Compared to these numerous applications in the environmental sciences, the utilization of multivariate analysis to assess the variations in the PCDD/PCDF contamination profile in the field of food safety has been rather limited, even if some data regarding the discrimination of egg samples from various locations [16], or the existence of different profiles for various dairy products [17] have been published. However, important modifications of these profiles can occur during the transfer of the different congeners from the environment to living organisms and their products. Some hypotheses proposed to explain these modifications of the dioxin profile from the source to the final biological matrix by invoking the existence of specific physicochemical properties (volatility, solubility,…), of the different congeners [18], and/or different reactions (photosensitivity, association with various environmental chemicals,…). Last, but not least, one main source of variability is provided by the metabolic biotransformations and bioaccumulation that occurs in living animals. In this context, the objective of the present study was to use multivariate statistical techniques and especially LDA in order to analyze a large dataset from dioxin analyses performed on various food products of animal origin collected in France. The aim was to demonstrate some differences between these samples in term of their dioxin contamination profiles, the nature of which depended on the sample type and/or origin. The final challenge of this study was to investigate the causes and possible consequences of such eventual differences, and to discuss some possible practical applications of these findings.

Experimental

Samples

The present study is based on 501 food sample analyses, including 176 fish, 112 milk, 54 muscle, 30 liver, 46 oil, 35 egg, 32 cheese, 14 fat and 2 butter samples. These samples covered different animal species as well as different collection locations. They were collected during a two year period within the remit of an official French monitoring survey.

Excerpted records
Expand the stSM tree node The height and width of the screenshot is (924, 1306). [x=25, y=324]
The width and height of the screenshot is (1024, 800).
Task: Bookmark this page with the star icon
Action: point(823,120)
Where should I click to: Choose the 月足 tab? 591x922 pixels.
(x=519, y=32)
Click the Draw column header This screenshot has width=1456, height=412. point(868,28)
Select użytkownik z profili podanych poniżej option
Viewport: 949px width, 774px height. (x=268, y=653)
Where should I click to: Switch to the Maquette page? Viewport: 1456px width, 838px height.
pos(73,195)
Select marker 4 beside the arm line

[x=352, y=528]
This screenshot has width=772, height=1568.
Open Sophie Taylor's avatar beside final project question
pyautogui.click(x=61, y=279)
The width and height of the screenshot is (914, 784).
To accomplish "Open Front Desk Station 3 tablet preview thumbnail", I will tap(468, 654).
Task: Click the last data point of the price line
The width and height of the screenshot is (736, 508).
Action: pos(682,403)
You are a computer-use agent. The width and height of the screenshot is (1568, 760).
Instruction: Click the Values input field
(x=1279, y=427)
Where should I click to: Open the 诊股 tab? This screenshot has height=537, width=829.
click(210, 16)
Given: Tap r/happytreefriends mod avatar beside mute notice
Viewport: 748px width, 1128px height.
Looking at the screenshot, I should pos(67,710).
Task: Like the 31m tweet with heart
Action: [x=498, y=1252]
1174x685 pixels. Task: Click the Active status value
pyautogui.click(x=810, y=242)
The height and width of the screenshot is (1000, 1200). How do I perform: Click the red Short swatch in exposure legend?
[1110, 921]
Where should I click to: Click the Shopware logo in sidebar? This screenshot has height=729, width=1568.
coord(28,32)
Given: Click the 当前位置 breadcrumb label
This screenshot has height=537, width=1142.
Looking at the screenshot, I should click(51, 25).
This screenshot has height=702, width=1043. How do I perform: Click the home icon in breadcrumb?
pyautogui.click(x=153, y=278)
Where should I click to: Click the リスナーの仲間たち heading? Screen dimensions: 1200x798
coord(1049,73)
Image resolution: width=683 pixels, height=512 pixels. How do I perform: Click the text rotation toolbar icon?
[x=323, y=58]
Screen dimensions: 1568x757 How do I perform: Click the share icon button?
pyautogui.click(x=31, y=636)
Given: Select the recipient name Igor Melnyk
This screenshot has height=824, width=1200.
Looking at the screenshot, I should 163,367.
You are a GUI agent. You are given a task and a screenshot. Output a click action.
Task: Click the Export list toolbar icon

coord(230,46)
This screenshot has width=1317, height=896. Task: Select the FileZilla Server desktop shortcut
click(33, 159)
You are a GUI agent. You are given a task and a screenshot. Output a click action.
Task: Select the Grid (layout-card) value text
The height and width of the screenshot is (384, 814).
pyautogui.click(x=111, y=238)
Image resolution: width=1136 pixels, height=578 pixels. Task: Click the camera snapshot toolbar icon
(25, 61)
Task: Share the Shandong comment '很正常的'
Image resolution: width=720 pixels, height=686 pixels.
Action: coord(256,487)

Tasks to carry out
A - According to the dioxin study excerpt, how many fish samples were included in the analyses?
B - Translate this sentence from the dioxin study excerpt into Spanish: "These samples covered different animal species as well as different collection locations."
C - Carry on the dioxin study excerpt from its last sentence, in the same style.
The entries are separate material and have no connection to the dioxin study excerpt.

Answers to the problems
A - 176

B - Estas muestras abarcaban diferentes especies animales, así como diferentes lugares de recolección.

C -
Reagents and chemicals

Organic solvents such as pentane, hexane, cyclohexane, isooctane, toluene, acetone, dichloromethane, diethylether, ethanol and methanol were of picrograde quality and were provided by Promochem (Molsheim, France). Acetic and sulfuric acids were purchased from SDS (Peypin, France). Sodium sulfate and potassium oxalate were from Merck (Darmstad, Germany). Silica gel was from Fluka (Buchs, Switzerland). Native 12C- and 13C-labeled PCDD/PCDF congeners were provided by Promochem. Standard solutions were prepared in toluene and stored in the dark at <6 °C.

Sample preparation

For solid matrices, 10–20 g aliquots of fresh samples (corresponding to 0.5–1.5 g of the fat equivalent) were lyophilized, powdered, and transferred into accelerated solvent extraction (ASE) cells. The pressure and temperature were set to 100 bar and 120 °C respectively. Four successive extraction cycles (5 min each) were performed using a mixture of toluene/acetone 70:30 (v/v) as the extraction solvent. The extract was evaporated to dryness, permitting gravimetric determination of the fat content. For liquid samples, 2–10 mL aliquots (corresponding to 0.5–1.5 g of fat equivalent) were mixed with 4 mL of a dipotassium oxalate solution (35%), followed by 200 mL ethanol, 100 mL ether and 140 mL pentane. The upper organic layer was treated with a sodium sulfate solution (3%) and evaporated to dryness. For all samples, extracts were dissolved in hexane and a classical three-step purification process was then performed, using activated silica, florisil and celite/carbon stationary phases in that order. 13C-labeled internal standards were introduced into all samples before extraction.

GC-HRMS analysis

GC-HRMS detection was performed on a Hewlett-Packard 6890 gas chromatograph (Palo Alto, CA, USA), equipped with a DB-5MS column (30 m×0.25 mm i.d., 0.25 μm film thickness), and coupled to a Jeol (Peabody, MA, USA) JMS-700D high-resolution mass spectrometer. The GC program was as follows: 120 °C (3 min), 20 °C/min until 170 °C (0 min), and then 3 °C/min until 275 °C (7 min). The injector and the transfer line temperature were both set to 280 °C. Acquisition was performed in the SIM mode with a resolution better than 10,000 (10% valley). The electron impact ionization energy was 38–40 eV and the ion source temperature was set to 280 °C. The 17 monitored PCDD/PCDF congeners were identified on the basis of their molecular ions [M]+. and the corresponding 37Cl isotopic contributions. Quantification was performed using 13C-labeled analogs as internal standards.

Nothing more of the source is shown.